# Aufgabe A:
Erläutern Sie anhand des Textblocks, weshalb man nicht von größerer oder geringerer Ähnlichkeit von Ort- und Zeitbestimmungen spricht.
# Aufgabe B:
Beantworten Sie mithilfe des Textblocks folgende Fragen:
(i) Welches Verb wird laut Textblock für den Umgang mit der Pauke verwendet, und welches nicht?
(ii) Worauf ist die Relation der Ähnlichkeit nach dem Textblock nicht beschränkt?
(iii) Wodurch stellt sich die völlige Unhaltbarkeit von HUMEs Bestimmung heraus?
# Aufgabe C:
Prüfen Sie, ob die folgenden Aussagen mit dem Textblock übereinstimmen. Antworten Sie jeweils mit Ja oder Nein und zitieren Sie die entscheidende Stelle wörtlich.
(i) Der Textblock unterbreitet einen Reformvorschlag zum Sprachgebrauch.
(ii) HUME behauptet, Ähnlichkeit sei die Bedingung aller anderen Relationen.
(iii) Das Ergebnis entspricht der Ansicht HUMEs vollständig.

# Textblock:
Es liegt nahe, als Instanz gegen diese Ansicht das Sprachgefühl geltend zu machen, dem die Anwendung des Wortes "Ähnlichkeit" auf Ort- oder Zeitbestimmungen entschieden widerstrebt. Aber so schätzenswerte Vorarbeiten die Sprache den wissenschaftlichen Klassifikationen auch darbietet, so ist doch bekanntlich, was sie bringt, der Nachbesserung nur zu oft bedürftig, und gewiß ist es nicht selten, daß dieselbe Sache verschiedene Namen hat, je nachdem sie in verschiedenen Gestalten oder auch nur in verschiedenenen Umgebungen auftritt, und daß dabei ein allgemeiner Terminus durch den Gebrauch von einem Teil des Gebietes ausgeschlossen wird, auf das er Anspruch hätte. Man "schlägt" die Pauke oder Trommel, aber "spielt" sie nicht, auch wenn sie in einer Partitur zweifellos als Musikinstrument erscheint, obwohl das, was der Behandlungsweise von Geige, Flöte, Harfe und Orgel gemeinsam ist und bei diesen Instrumenten als "Spielen" bezeichnet wird, gewiß auch bei der Pauke anzutreffen wäre. Ähnlich scheint es sich mit Raum und Zeit zu verhalten; man spricht nicht von größerer oder geringerer Ähnlichkeit von Ort- und Zeitbestimmungen, weil dafür die kürzeren Ausdrücke "näher und ferner" im Gebrauch sind. Übrigens wiederhole ich, daß es mir hier um keinen Reformvorschlag zu tun ist, wohl aber wichtig erscheint, festzustellen, daß die Relation der Ähnlichkeit auf keine bestimmte Qualitätsklasse beschränkt ist, sondern bei allen sensiblen Qualitäten, wie nicht minder bei Raum und Zeit in Betracht kommt, wenn sie auch nicht immer durch einen Namen als solche kenntlich ist.

Der Ansicht HUMEs entspricht dieses Ergebnis mehr scheinbar als wirklich. In seiner Behauptung, Ähnlichkeit sei die Bedingung aller anderen Relationen, ist freilich eingeschlossen, daß sie bei allen möglichen Relationsfundamenten in Frage kommt; doch meint er dies z. B. bezüglich der Raumdaten nicht so, als ob es mehr oder weniger ähnliche räumliche Bestimmungen gibt, sondern nur in dem Sinn, daß, was immer das Fundament einer Raumrelation sein will, als solches ähnlich, d. h. eben nur räumlich sein muß. Andererseits wäre Ähnlichkeit nach seiner Meinung nicht nur allen Fundamentalklassen zugänglich, sondern für alle Relationen erforderlich, eine Bestimmung, die schon auf Kausalität und Gegensatz nur eine gezwungene Anwendung gestattet, deren völlige Unhaltbarkeit sich aber herausstellt, sobald man Fälle von Verschiedenheit zu Rate zieht. Bei einer Erwägung der letzteren wollen wir daher noch einmal auf diesen Punkt zurückkommen.

# Zu prüfende Daten:

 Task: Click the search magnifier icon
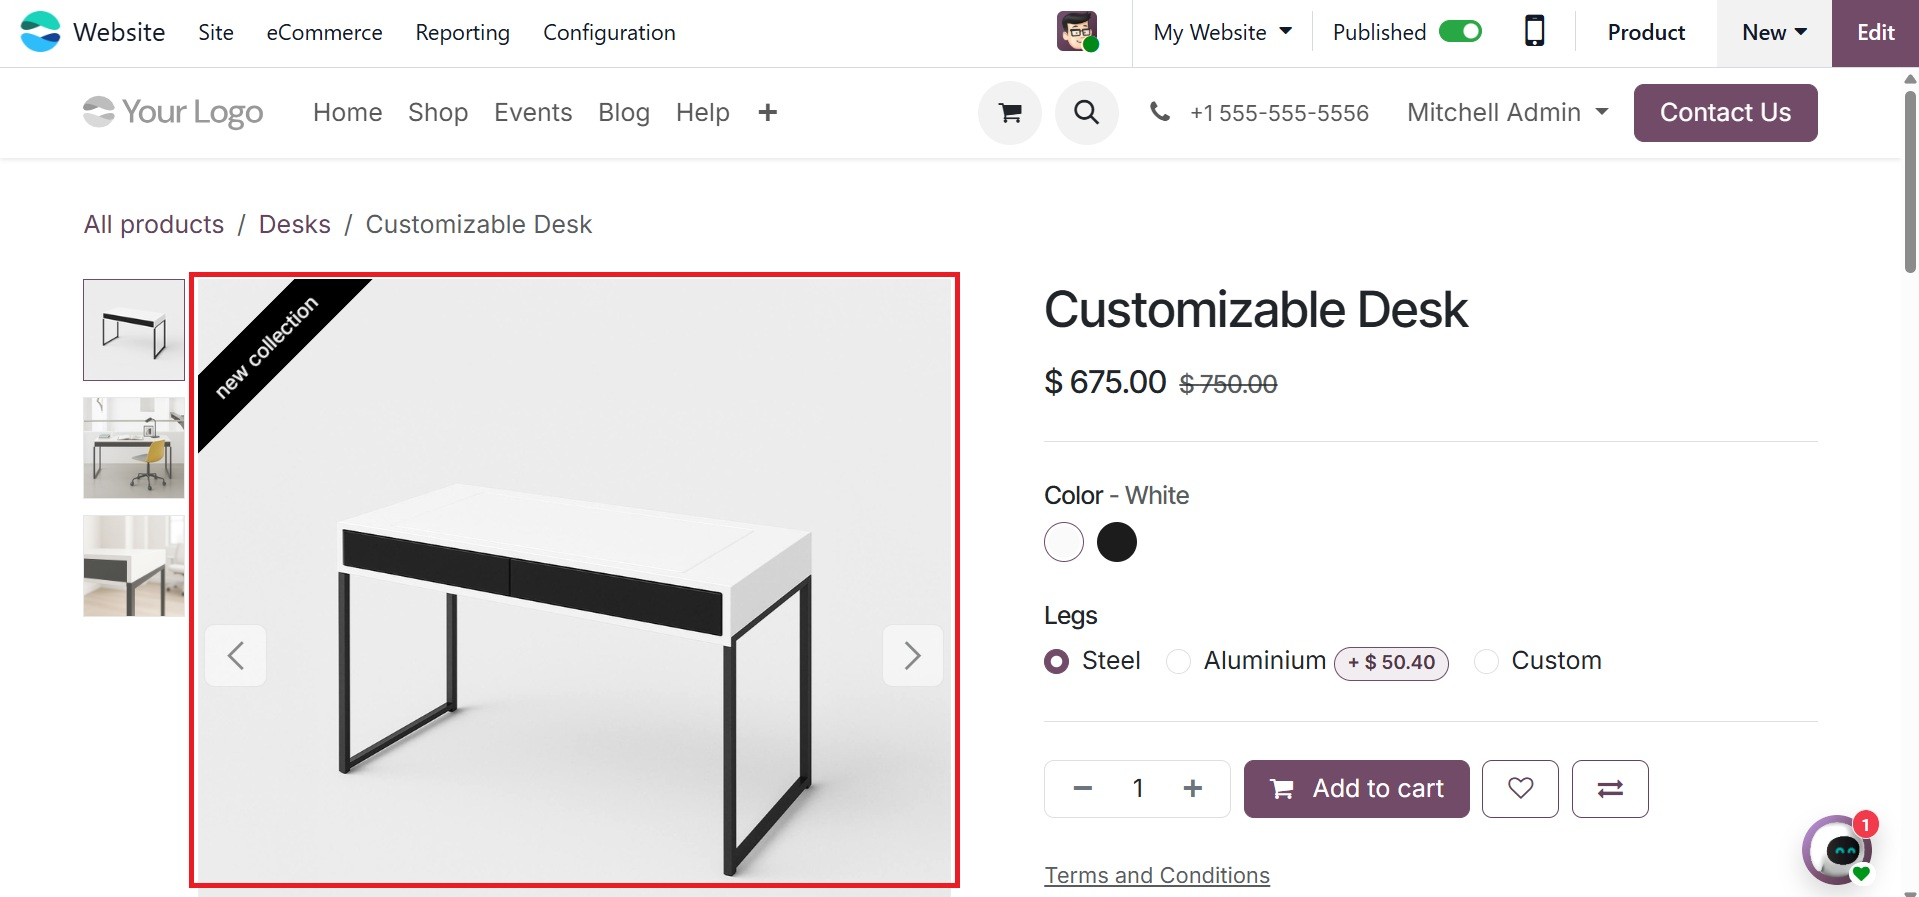[x=1086, y=113]
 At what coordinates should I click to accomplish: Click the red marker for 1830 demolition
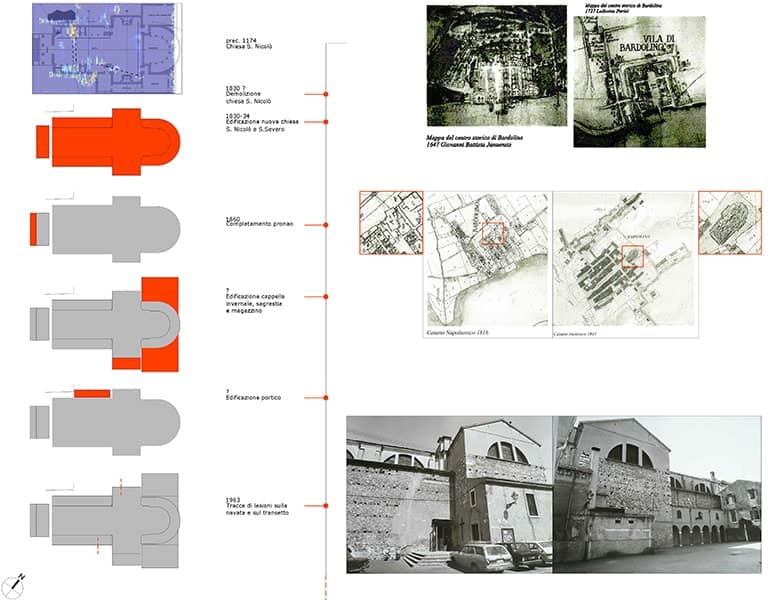pos(327,95)
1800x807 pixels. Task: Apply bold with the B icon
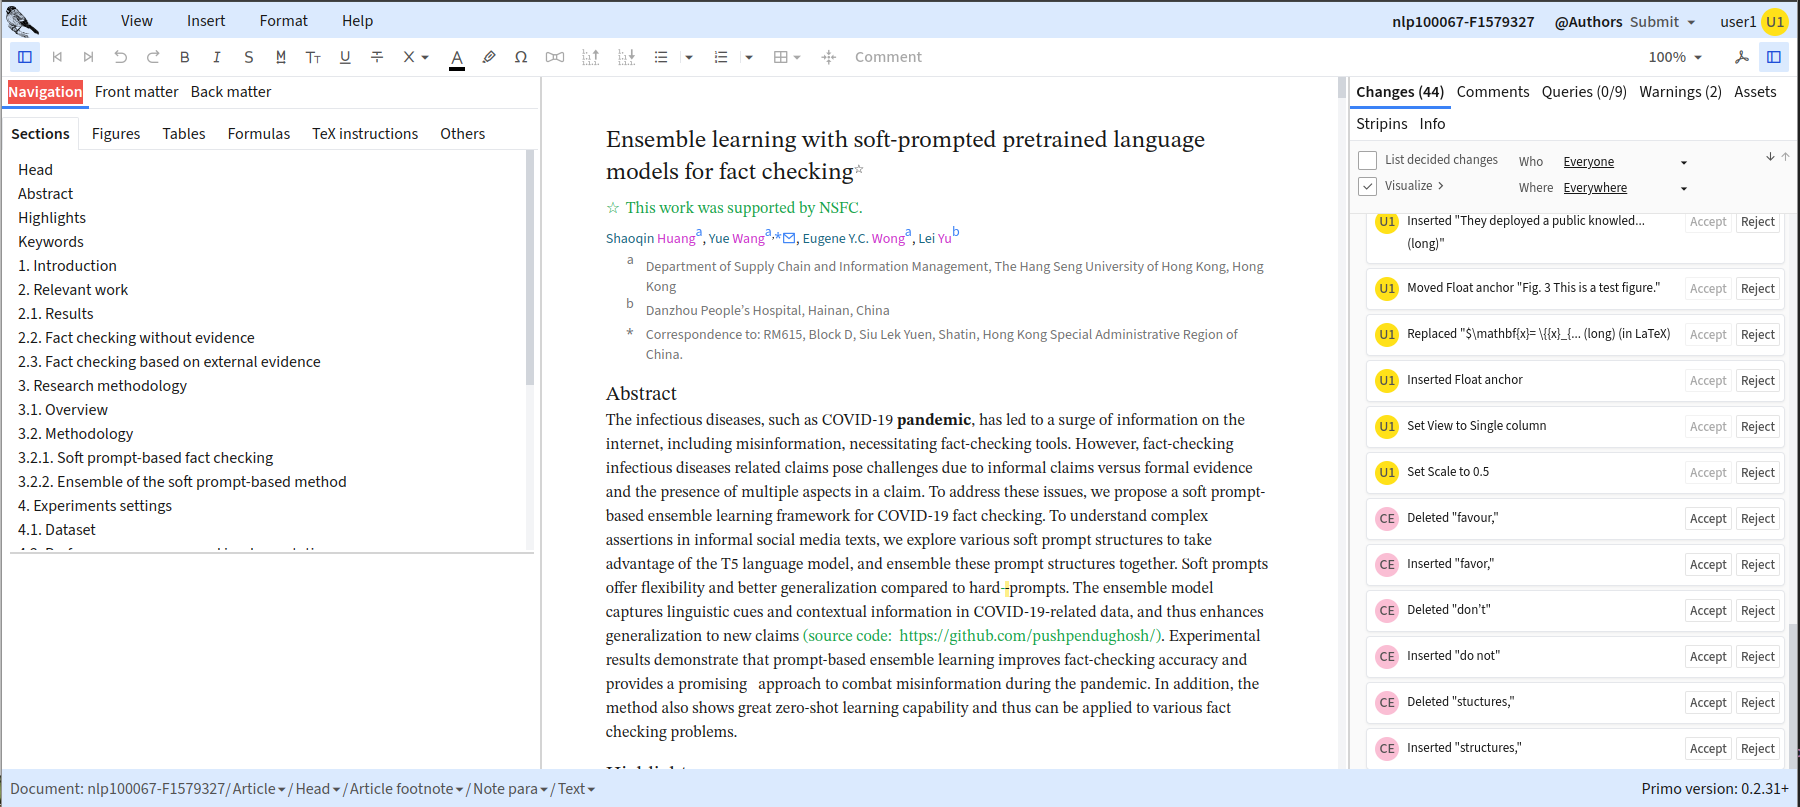[x=184, y=57]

# Lösung A:
Für Ort- und Zeitbestimmungen sind die kürzeren Ausdrücke „näher und ferner“ im Gebrauch. Deshalb wird das Wort „Ähnlichkeit“ dort nicht verwendet, obwohl die Relation der Ähnlichkeit laut Textblock auch bei Raum und Zeit in Betracht kommt.

# Lösung B:
(i) Man „schlägt“ die Pauke, aber man „spielt“ sie nicht.
(ii) Sie ist auf keine bestimmte Qualitätsklasse beschränkt.
(iii) Sie stellt sich heraus, sobald man Fälle von Verschiedenheit zu Rate zieht.

# Lösung C:
(i) Nein: „daß es mir hier um keinen Reformvorschlag zu tun ist“
(ii) Ja: „In seiner Behauptung, Ähnlichkeit sei die Bedingung aller anderen Relationen“
(iii) Nein: „Der Ansicht HUMEs entspricht dieses Ergebnis mehr scheinbar als wirklich.“